Nationalism, Ethnic and Political: Factors of Tatar Nationalism in the Republics of the Volga-Urals Region of Russia (with Eduard Ponarin; completed)
The project addresses the issue of relationship between ethnic and political nationalism in the Volga-Urals region of Russian Federation. One of the factors which can possibly influence the connection between the two forms of nationalism is the institutional design of federation assuming the presence of titular groups within the national republics. With the example of Tatar populations of Tatarstan and Bashkortostan it is investigated whether titular and nontitular groups differ in the levels of nationalist attitudes as well as in the factors of their development. In the study we analyze the characteristic for the institutional design of federation in Russia and highlight the historical factors which shaped its development. We also recapitulate the history of Tatar nationalism since the Russian conquest of Volga-Urals region till the present time. Then using the data of mass surveys conducted in years 2005 and 2011 in Tatarstan and Bashkortostan we conduct the statistical analysis.
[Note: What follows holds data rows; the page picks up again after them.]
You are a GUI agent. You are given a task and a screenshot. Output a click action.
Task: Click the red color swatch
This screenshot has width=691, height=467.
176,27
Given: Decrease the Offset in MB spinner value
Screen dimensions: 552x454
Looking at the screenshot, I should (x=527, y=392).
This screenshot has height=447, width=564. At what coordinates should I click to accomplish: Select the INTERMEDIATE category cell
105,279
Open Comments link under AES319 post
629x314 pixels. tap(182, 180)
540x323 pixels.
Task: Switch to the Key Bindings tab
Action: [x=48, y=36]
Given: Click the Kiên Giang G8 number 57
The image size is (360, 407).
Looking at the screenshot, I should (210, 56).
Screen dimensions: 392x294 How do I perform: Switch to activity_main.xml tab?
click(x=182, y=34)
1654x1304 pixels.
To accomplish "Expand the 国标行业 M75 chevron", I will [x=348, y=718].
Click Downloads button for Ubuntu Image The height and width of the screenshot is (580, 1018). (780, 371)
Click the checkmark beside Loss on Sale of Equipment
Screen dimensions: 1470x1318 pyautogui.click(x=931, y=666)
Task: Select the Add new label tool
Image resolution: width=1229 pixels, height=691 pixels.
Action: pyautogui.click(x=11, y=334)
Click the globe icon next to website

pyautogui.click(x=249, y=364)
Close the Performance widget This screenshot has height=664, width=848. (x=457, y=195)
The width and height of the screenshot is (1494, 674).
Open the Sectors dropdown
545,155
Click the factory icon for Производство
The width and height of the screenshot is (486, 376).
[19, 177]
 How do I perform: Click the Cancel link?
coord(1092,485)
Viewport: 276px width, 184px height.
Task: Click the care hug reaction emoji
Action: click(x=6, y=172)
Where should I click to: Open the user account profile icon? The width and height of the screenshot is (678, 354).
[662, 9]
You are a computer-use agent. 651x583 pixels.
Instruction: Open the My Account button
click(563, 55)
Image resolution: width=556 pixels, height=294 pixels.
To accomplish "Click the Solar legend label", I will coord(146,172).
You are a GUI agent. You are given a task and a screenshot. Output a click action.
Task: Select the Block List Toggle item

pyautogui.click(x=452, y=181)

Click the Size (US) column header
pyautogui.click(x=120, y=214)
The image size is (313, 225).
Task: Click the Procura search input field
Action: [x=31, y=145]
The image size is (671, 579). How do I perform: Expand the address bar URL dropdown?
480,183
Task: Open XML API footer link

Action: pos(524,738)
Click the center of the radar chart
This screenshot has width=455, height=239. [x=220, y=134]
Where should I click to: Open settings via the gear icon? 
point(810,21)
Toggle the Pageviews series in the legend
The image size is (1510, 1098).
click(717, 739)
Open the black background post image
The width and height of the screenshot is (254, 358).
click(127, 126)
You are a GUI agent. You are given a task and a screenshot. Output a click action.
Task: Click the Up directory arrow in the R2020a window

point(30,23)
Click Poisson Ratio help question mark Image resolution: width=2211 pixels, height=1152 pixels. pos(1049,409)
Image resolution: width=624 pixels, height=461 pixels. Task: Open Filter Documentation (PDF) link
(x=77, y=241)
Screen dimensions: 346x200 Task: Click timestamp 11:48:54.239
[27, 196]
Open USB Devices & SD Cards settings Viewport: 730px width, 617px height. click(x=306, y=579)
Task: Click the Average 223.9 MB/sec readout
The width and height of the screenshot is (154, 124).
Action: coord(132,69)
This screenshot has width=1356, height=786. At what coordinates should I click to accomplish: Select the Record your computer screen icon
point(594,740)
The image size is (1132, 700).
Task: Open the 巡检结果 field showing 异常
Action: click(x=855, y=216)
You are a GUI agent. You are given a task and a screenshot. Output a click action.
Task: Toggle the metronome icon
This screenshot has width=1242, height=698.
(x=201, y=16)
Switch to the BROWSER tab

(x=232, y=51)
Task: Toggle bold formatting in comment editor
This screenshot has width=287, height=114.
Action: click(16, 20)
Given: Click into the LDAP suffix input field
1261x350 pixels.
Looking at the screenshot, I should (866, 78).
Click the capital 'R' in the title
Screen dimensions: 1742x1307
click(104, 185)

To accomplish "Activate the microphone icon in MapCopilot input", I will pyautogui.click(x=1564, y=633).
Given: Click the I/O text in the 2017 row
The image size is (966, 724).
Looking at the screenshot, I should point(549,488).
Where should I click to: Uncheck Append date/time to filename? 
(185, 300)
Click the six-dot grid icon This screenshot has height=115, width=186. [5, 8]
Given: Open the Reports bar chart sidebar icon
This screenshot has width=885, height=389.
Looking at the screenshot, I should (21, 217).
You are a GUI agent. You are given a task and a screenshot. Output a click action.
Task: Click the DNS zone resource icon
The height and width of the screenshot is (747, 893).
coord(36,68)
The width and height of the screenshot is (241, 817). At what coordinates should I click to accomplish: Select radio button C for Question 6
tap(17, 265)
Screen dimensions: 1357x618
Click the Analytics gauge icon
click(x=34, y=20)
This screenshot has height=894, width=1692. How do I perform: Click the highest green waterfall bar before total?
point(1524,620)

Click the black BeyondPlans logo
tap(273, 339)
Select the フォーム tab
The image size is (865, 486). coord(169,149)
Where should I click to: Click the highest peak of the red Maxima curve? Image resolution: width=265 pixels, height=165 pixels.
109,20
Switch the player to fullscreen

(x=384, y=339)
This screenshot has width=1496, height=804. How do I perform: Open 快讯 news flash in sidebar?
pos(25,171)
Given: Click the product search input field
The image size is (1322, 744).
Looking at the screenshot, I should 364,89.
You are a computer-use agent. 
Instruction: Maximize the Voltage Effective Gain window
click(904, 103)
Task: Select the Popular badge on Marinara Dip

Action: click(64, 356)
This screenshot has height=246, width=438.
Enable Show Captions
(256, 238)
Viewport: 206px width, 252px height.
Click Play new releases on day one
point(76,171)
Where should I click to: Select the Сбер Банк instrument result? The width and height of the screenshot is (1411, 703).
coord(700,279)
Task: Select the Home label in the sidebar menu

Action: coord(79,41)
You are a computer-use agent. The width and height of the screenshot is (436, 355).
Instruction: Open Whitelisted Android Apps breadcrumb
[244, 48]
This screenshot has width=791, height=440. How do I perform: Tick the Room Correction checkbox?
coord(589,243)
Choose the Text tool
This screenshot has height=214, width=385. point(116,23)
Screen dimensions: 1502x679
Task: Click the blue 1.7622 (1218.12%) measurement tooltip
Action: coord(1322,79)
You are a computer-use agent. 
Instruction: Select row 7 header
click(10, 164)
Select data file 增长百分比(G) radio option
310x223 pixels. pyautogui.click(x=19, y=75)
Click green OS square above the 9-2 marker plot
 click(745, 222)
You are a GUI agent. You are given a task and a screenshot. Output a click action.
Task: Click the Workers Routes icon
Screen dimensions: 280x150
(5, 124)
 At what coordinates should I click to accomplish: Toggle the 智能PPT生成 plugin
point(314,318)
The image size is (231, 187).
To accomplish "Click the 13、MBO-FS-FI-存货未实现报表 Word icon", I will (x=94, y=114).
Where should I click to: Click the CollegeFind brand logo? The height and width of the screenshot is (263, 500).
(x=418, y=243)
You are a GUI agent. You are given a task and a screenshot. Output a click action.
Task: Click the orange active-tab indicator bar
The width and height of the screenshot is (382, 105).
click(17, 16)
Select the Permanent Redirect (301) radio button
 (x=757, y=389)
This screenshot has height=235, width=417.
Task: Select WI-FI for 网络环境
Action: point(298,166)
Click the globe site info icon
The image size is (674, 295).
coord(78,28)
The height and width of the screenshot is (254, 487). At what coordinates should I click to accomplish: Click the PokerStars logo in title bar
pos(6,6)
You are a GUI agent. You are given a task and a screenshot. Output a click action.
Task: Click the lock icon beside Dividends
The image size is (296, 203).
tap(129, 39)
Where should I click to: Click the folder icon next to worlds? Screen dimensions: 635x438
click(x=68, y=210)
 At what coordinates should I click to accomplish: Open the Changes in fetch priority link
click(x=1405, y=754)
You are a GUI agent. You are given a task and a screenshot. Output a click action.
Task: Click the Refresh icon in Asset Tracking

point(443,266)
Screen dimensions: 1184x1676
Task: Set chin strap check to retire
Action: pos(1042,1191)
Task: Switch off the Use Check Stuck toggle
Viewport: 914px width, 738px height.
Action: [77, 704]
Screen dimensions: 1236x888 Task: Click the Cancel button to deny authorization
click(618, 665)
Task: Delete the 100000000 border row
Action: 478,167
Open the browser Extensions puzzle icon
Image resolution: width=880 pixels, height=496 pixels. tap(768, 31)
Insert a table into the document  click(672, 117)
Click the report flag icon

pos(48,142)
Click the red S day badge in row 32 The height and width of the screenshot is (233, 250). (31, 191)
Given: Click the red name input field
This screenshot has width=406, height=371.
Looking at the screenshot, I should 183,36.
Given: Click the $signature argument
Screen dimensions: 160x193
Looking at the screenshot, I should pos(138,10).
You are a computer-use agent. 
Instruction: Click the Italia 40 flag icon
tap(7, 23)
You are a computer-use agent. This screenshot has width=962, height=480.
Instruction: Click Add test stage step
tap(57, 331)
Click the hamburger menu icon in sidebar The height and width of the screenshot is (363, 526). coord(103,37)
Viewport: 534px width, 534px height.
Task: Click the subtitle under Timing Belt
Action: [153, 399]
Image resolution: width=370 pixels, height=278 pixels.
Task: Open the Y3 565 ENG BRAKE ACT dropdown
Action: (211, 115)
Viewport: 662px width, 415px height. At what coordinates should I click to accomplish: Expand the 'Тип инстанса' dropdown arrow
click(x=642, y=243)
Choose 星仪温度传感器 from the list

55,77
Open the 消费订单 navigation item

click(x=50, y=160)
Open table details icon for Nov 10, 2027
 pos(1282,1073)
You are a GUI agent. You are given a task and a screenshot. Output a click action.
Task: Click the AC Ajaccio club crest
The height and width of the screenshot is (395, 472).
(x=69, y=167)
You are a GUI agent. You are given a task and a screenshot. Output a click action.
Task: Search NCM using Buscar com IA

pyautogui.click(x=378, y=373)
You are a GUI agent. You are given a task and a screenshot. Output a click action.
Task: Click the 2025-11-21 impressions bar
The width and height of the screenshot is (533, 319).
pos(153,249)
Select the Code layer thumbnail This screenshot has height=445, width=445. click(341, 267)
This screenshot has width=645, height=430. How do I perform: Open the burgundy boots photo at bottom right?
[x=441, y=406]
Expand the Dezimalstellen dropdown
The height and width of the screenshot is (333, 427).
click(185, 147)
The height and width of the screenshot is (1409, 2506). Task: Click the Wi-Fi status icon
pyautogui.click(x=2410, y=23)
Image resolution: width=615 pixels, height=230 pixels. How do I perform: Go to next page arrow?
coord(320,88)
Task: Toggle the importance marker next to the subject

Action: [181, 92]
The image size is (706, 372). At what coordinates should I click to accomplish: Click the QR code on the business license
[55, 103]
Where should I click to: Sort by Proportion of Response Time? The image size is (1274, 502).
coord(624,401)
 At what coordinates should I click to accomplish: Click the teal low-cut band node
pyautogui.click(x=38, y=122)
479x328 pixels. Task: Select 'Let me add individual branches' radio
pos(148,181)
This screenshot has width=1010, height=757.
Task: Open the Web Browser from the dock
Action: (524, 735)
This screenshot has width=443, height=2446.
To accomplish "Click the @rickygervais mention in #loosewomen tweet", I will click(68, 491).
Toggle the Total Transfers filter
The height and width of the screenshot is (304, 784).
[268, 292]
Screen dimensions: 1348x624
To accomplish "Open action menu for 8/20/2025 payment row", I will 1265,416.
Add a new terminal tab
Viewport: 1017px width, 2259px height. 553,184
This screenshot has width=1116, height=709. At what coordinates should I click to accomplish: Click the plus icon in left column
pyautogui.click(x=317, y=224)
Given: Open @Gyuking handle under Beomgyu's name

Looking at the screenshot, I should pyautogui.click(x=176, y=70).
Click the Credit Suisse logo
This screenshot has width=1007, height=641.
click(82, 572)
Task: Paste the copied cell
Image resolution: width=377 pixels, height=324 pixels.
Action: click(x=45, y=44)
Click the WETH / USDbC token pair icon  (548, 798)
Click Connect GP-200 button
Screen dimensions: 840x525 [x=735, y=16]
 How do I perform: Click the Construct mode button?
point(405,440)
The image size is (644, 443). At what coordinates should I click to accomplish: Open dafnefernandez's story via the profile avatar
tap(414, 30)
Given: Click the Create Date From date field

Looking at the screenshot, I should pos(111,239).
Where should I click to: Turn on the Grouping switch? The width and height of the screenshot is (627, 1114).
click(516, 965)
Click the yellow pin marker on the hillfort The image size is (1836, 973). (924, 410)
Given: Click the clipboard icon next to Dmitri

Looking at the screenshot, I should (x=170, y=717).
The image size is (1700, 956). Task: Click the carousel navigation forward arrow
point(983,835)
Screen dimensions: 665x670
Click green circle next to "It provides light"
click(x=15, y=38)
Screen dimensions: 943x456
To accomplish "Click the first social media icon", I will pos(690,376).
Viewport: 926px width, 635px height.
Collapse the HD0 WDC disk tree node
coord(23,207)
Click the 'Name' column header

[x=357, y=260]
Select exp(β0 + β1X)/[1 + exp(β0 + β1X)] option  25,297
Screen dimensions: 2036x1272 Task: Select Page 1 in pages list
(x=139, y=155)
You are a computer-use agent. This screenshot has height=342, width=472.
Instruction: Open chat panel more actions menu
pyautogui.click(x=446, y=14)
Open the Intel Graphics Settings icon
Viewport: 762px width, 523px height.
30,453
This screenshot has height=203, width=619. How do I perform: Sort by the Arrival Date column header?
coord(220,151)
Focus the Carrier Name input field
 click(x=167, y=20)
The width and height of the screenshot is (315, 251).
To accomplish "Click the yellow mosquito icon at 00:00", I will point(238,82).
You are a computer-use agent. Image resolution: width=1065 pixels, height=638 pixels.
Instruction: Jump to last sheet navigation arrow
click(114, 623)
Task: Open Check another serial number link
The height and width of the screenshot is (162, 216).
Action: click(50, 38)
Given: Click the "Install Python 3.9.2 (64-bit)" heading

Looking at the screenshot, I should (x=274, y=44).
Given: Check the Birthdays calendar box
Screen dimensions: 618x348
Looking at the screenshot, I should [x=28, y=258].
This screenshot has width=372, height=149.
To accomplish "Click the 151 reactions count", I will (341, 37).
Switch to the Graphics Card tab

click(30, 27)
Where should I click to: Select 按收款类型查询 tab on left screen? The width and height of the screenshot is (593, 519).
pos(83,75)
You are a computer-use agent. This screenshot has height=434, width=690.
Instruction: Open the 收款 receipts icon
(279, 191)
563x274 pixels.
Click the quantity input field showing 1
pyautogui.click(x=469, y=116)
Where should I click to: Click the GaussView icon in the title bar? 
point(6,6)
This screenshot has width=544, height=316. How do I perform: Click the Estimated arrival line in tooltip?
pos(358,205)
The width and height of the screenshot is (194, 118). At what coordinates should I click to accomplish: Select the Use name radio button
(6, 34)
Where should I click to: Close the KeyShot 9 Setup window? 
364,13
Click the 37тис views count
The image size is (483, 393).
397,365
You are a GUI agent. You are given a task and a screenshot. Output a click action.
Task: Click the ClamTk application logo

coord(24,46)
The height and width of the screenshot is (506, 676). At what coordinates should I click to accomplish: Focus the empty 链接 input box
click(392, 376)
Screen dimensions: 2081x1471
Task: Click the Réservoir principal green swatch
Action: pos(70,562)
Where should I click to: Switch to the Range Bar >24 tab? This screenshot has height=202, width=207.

The results indicate the presence of a coherent pattern of Tatar nationalism within the Volga-Urals region and its relative prevalence. However, the explanatory factors of Tatar nationalism in the two republics and in the two chosen time points differ. Finally, we make some conclusions regarding the potential of nationalist movement within the Volga-Urals region.
Nativist but not Alienated: A Comparative Perspective on the Radical Right Vote in Western Europe (completed)
In the present study I use large-scale survey data to compare radical right voting to other forms of electoral behavior in Western Europe.The chosen method, multilevel multinomial logistic regression, allows, first, distinguishing among voting for several party families as well as abstention and, second, controlling for differences between countries and survey rounds.I find that the radical right electorate is not characterized by social alienation or anti-modern values; these characteristics are more likely to be encountered among people who abstain from elections.Radical right voting is most strongly motivated by political attitudes, namely by negative perception of immigration, political mistrust, opposition to income redistribution, and—rather unexpectedly—political satisfaction.My analysis also shows that radical right parties in different West European countries attract voters with similar ideological orientations which remain relatively stable over time.In the conclusion I discuss implications of my findings for comparative research on the radical right party family.